In the spring of 2004, Tom McNichol, a retired computer engineer, sat in a launch in the Charles River Basin, coaching the Noble and Greenough School sailing team. As racing sloops zipped around the Charles River Basin, Tom once again noticed the trash littering the river’s surface. He realized that the drifts of plastic bottles, plastic straws, cigarette butts, and snack bags floating past were actually blowing from one side of the basin to the other; thinking back, he also realized that with each sailing season the drifts had seemed to grow bigger.

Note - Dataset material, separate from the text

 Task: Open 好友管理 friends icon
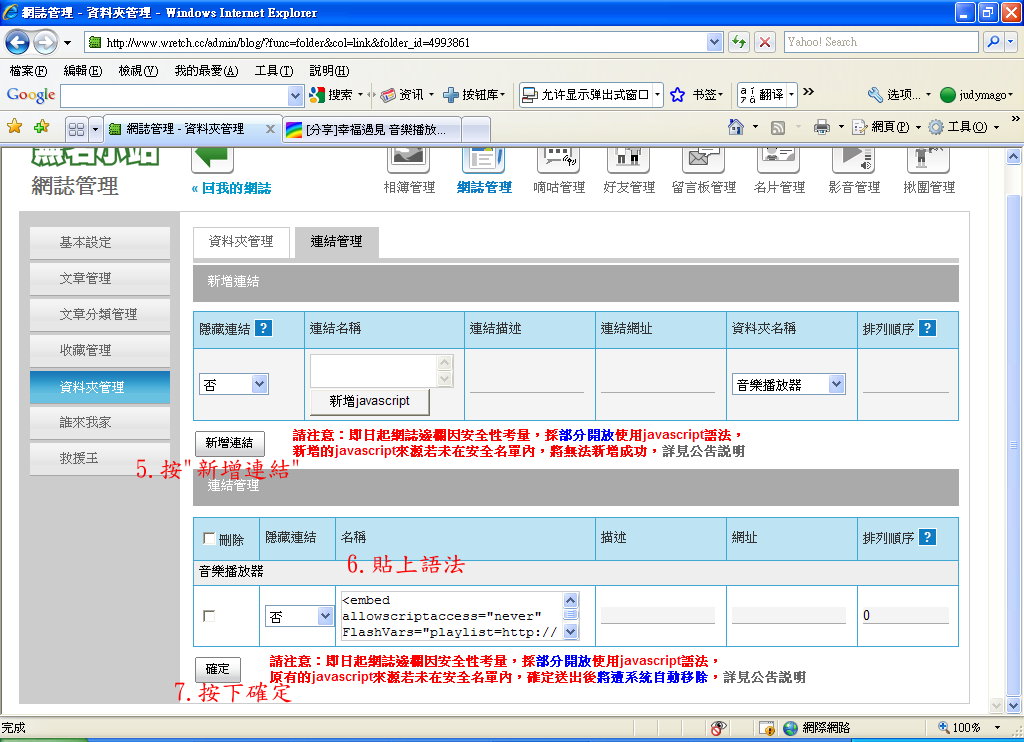click(628, 160)
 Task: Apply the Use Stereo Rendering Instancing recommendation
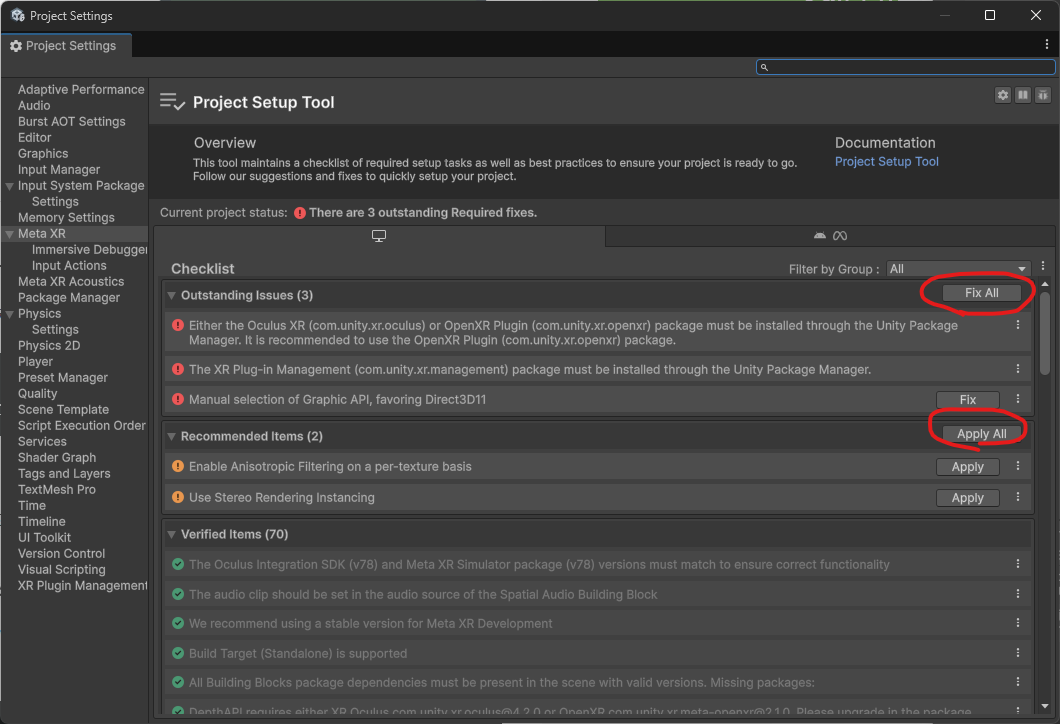967,498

Tom talked to the other sailing coaches, and suggested that rather than wait for some other group or authority to take responsibility, the coaching group could organize themselves into a cleanup crew and start to remove the trash themselves. Enough coaches liked the idea that Tom assembled an aluminum skiff, a motor, and a collection of pool nets and garbage bins, and organized a weekly schedule for them to scoop trash off the river surface. Other volunteers heard about the effort and joined in. In 2004 Tom formed the Charles River Clean Up Boat organization and acquired 501(c)3 status for it.

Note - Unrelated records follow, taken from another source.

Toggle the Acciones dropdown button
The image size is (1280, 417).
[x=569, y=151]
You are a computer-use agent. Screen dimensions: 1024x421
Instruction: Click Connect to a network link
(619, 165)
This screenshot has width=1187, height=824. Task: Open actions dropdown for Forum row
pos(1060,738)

Since then, the Clean Up Boat has operated every year between May and October. The boat is now a slightly bigger aluminum bass boat, but still, four days a week, the driver of the day navigates it downriver from Watertown down to the Zakim Bridge, moving slowly enough for volunteers to spot and pick up trash in the river and in Lechmere Canal. We have a group of over 250 volunteers and four paid drivers.
Tom McNichol was diagnosed with cancer in 2016 and to the profound sadness of those who joined him in the river cleaning efffort, he died in late 2017. He left behind the great legacy of the Clean Up Boat – the will to clean the beautiful Charles River, and the way to do so.